European airlines are braced for a tougher-than-usual winter marked by weakening demand and higher dollar-denominated fuel costs - factors that have already contributed to bankruptcies including Thomas Cook’s failure last month.
Norwegian Air’s six-year push into transatlantic and Asian routes shook up the long-haul market but led to heavy losses as the carrier expanded too fast.
The airline has slammed on the brakes this year as it raised new capital and postponed debt repayments, but remains burdened by orders placed with Boeing (BA.N) and Airbus for dozens of jets. It cancelled five A320 orders earlier this month, according to Airbus data.
Norwegian has also been punished by problems with Rolls-Royce (RR.L) engines on Boeing’s 787 and the grounding of its 737 MAX after two deadly crashes with other operators - forcing their substitution by less efficient models on expensive leases.
Norwegian’s net income was up 28%, beating the 1.47 billion crowns expected by analysts, according to a Refinitiv poll.
The carrier also said on Thursday it expects to cut capacity by 10% in 2020 as it drops less profitable destinations yet to be announced. Investors will be updated on the details of its recovery plan in February.
“There will be tough decisions and we will be criticized for closing down routes or doing other things,” Chairman Niels Smedegaard said, without elaborating on any potential job losses. “There is no way around it.”

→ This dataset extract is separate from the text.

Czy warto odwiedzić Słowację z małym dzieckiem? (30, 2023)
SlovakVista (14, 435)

While the company cannot rule out another share issue, Smedegaard told Reuters, “it’s not our main focus.”
The turnaround will also be driven by improved services, pricing and technology, Norwegian said, a week after it announced a partnership with U.S. carrier JetBlue to offer passengers connecting flights on a single booking.
More planes are likely to be transferred to the leasing venture in future, Norwegian said. The 27 Airbus aircraft earmarked so far will save $1.5 billion in capital expenditure, helping to reduce its 61.7 billion crown debt.
The airline cut its spending guidance by $200 million this year and raised it by $100 million for 2020 as it adjusts to the grounding of the 737 MAX, expected to return to service in March at the earliest, according to Chief Executive Geir Karlsen.
Full-year cost cuts will amount to 2.3 billion crowns, beating an earlier 2 billion target, the company predicted. It also narrowed its operating profit goal to between 6.1 and 6.5 billion crowns from 6 to 7 billion in earnings before interest, taxes, depreciation, amortisation and restructuring.